In the copy, include no pictures. Reproduce the rest of the entries exactly.

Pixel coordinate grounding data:
__________________________________________________

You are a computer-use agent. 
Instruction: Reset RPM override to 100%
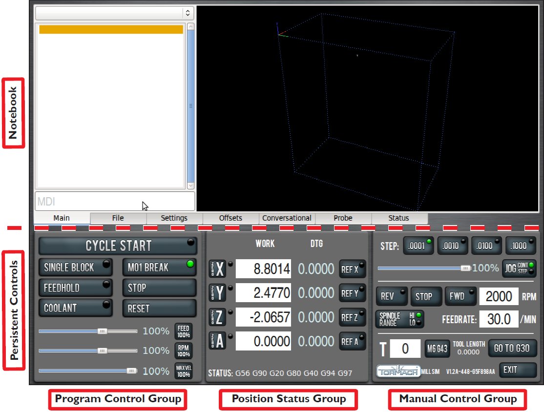184,351
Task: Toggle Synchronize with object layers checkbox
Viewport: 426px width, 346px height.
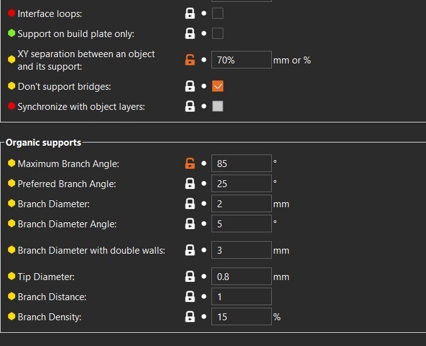Action: click(x=218, y=107)
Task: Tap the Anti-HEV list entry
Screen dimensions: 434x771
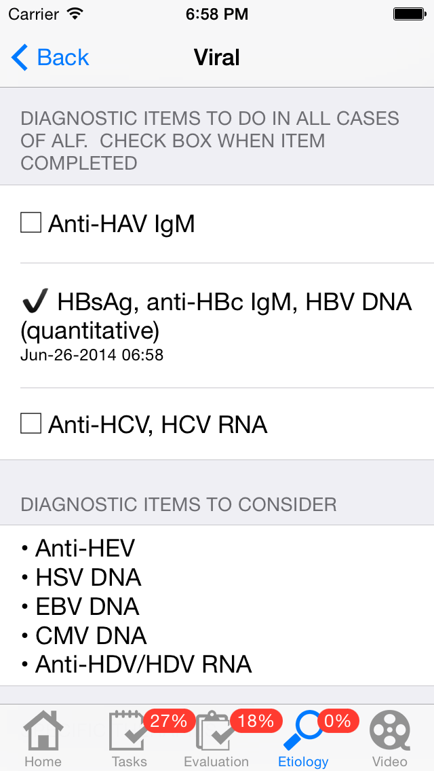Action: pyautogui.click(x=85, y=548)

__________________________________________________

#### [Response area]
You are a computer-use agent. 
Instruction: Reset RPM override to 100%
184,351
Task: Toggle Synchronize with object layers checkbox
Viewport: 426px width, 346px height.
Action: click(x=218, y=107)
Task: Tap the Anti-HEV list entry
Screen dimensions: 434x771
Action: pyautogui.click(x=85, y=548)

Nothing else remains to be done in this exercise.